# Any states this lucky?



## YNGARCHER (Jun 17, 2003)

Not to be a complete jerk but if you keep yourself informed you would have known about that almost a year ago!!!!


----------



## stew (Jun 15, 2005)

Legislation similar to yours is being written and passed in alot of states. It resembles the doctrin outlined by the United States Sportsman Allience.


----------



## AJ008 (Nov 20, 2002)

Don't get me going YNGARCHER :wink:


----------



## YNGARCHER (Jun 17, 2003)

Get you started huh


----------



## BigBirdVA (Nov 5, 2002)

Virginia ( home to peta ! ) passed it a couple of years ago.


----------



## doctariAFC (Aug 25, 2005)

*NY Looking to do something similar*

New York is trying to get a Sportsmen's Bill of Rights passed as well. Thus far, the libs in the State Assembly and Senate have been successful in killing it each time it has come up, but, sooner or later (I hope sooner) we will have the bill of rights passed. Especially now that the NYS Assembly Republicans have (finally) formed their Taskforce on Hunting in Fishing. Incidentally, I am a member of the round table for this task force.
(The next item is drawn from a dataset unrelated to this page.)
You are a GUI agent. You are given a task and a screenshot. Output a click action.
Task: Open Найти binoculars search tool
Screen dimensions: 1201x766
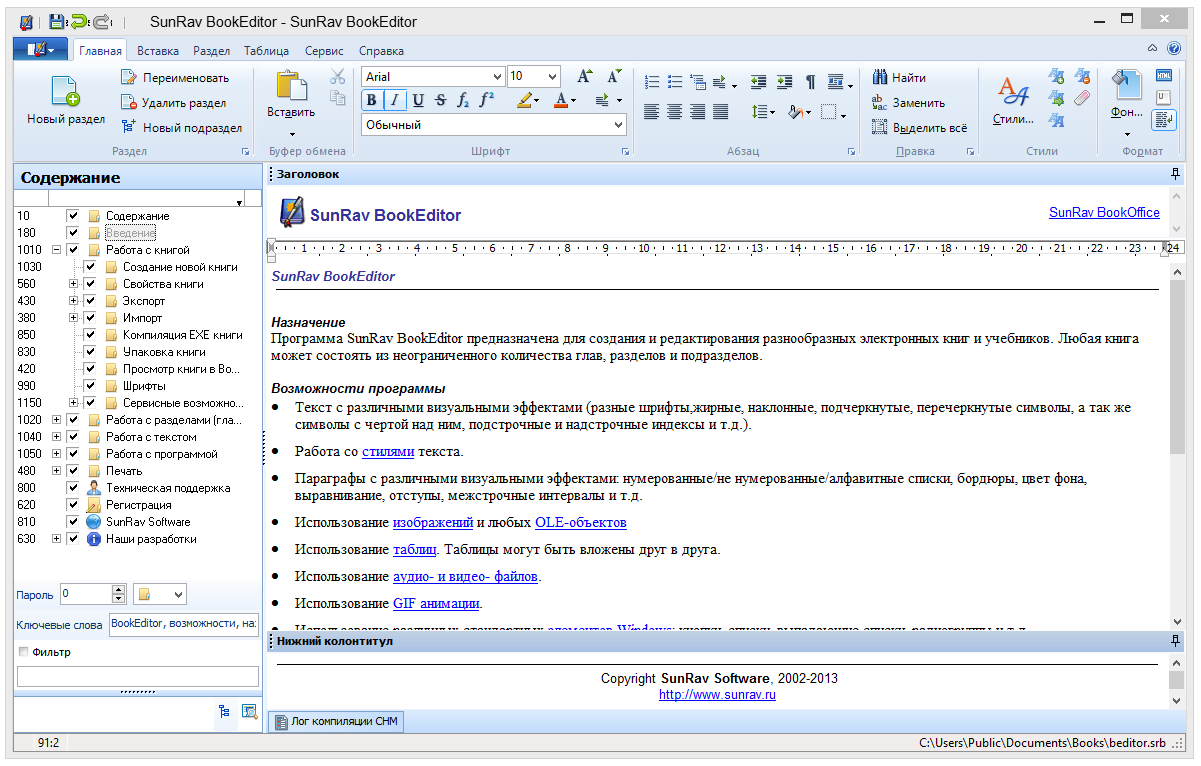click(899, 78)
Any information that you believe would be helpful, from other States, would be great help and you can send it onto me at [email protected]. Thanks much.


----------



## LarryM (Feb 4, 2005)

Minnesota passed in '98:
Minnesota Constitution amended... "to affirm that hunting and fishing and the taking of game and fish are a valued part of our heritage, that shall be forever preserved for the people, and shall be managed by law and regulation for the public good."


----------



## Long Boy (Aug 26, 2003)

louisiana passed it last year.


----------



## KIT-HAN-NE Flinger (Jan 5, 2005)

*A+ face value*

Do you think these bills or admendments are necessary or do they just make Hunter bob happy while setting us up for yet another hand around our throats by the state?
Has not hunting been going on forever without the help of the gov.?
What they so give now they can further control and possibly take away!
It is all about control = $.02


----------